The U.S. Supreme Court heard oral arguments on March 2 in one of two appeals it has accepted over the constitutionality of Ten Commandments postings on public property.
The case involves a challenge of a Ten Commandments monument given to the Texas State Legislature by the Fraternal Order of Eagles, placed on Capitol grounds in Austin. Former attorney Thomas Van Orden, now homeless, who brought the case, lost it at both the lower and appellate branches. He was represented by Erwin Chemerinsky, a Duke Law faculty member, at the bar.
While Justice Kennedy had been considered a possible swing vote, his remarks showed cavalier disregard for the rights of conscience, decrying this obsessive concern with any mention of religion. That seems to me to show a hostility to religion . . .

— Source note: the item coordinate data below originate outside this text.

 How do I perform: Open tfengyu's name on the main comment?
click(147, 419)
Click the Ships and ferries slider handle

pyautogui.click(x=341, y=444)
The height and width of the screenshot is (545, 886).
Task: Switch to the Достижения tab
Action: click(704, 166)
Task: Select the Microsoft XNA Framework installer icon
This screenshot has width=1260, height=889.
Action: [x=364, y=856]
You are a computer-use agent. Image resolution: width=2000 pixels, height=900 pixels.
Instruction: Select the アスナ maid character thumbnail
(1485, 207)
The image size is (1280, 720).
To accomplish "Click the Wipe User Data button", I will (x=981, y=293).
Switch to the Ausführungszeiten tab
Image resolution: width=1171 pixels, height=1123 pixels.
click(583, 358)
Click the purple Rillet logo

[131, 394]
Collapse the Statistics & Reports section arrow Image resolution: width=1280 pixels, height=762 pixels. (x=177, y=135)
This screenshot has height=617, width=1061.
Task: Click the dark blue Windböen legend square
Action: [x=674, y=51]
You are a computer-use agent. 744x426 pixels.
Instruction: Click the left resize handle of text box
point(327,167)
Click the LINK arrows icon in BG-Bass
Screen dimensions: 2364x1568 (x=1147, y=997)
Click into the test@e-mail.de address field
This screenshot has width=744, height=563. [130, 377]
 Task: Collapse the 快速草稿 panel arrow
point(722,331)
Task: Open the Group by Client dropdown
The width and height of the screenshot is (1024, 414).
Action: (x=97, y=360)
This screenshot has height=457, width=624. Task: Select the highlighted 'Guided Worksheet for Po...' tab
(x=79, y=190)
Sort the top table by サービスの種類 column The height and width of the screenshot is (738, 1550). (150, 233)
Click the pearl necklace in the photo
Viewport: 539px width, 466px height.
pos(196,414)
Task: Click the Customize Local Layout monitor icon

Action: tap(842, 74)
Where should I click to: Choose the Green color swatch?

“This is a classic avert our eyes. If an atheist walked by, he can avert his eyes, he can think about something else,” Kennedy said.
Justice Scalia, whose vote on this matter is not in doubt, repeatedly insisted that “government comes–derives its authority from God,” calling the Ten Commandments “an appropriate symbol to be on State grounds.” He said they “are engraved on the human heart” and “come from God.”
Scalia also said: “. . . it seems to me the minority has to be tolerant of the majority’s ability to express its belief that government comes from God, . . . As Justice Kennedy said, turn your eyes away if it’s such a big deal to you.”
Scalia nevertheless derided Texas Attorney General Greg Abbott for portraying the Commandments as sending “a secular message. . . . I would really consider it something of a Pyrrhic victory if you win the ground you’re arguing.”
Chemerinsky made a generally capable argument, but, in response to a question by Scalia, said: “I’m not arguing for a heckler’s veto by atheists.”
Justice Souter, who is solid on state/church matters, volunteered that “it’s hard to find . . . that there’s anything here but an expression of approval by the State of Texas for a religious expression, and only for the religious expression.”
Justice Ginsburg pointed out the so-called Ten Commandments depicted in artwork at the Supreme Court are “blank tablets” which many onlookers suppose “is the Bill of Rights.”
Justice Sevens observed that there “are three different versions at least” of the commandments.
As usual, the swing vote is Justice O’Connor, who commented at one point, “If legislatures open their sessions, that the public can attend, with a prayer, why can’t it allow monuments? It’s so hard to draw that line.”
Bizarrely, the Supreme Court precedent most mentioned was Marsh v. Chambers, a 1983 case in which the court upheld opening the Nebraska legislature with prayers because it was a “tradition.”
Virtually ignored was Stone v. Graham, the court’s firm 1980 case removing Ten Commandments plaques from Kentucky public schools.
The court held there that: “The Ten Commandments is undeniably a sacred text in the Jewish and Christian faiths, and no legislative recitation of a supposed secular purpose can blind us to that fact.”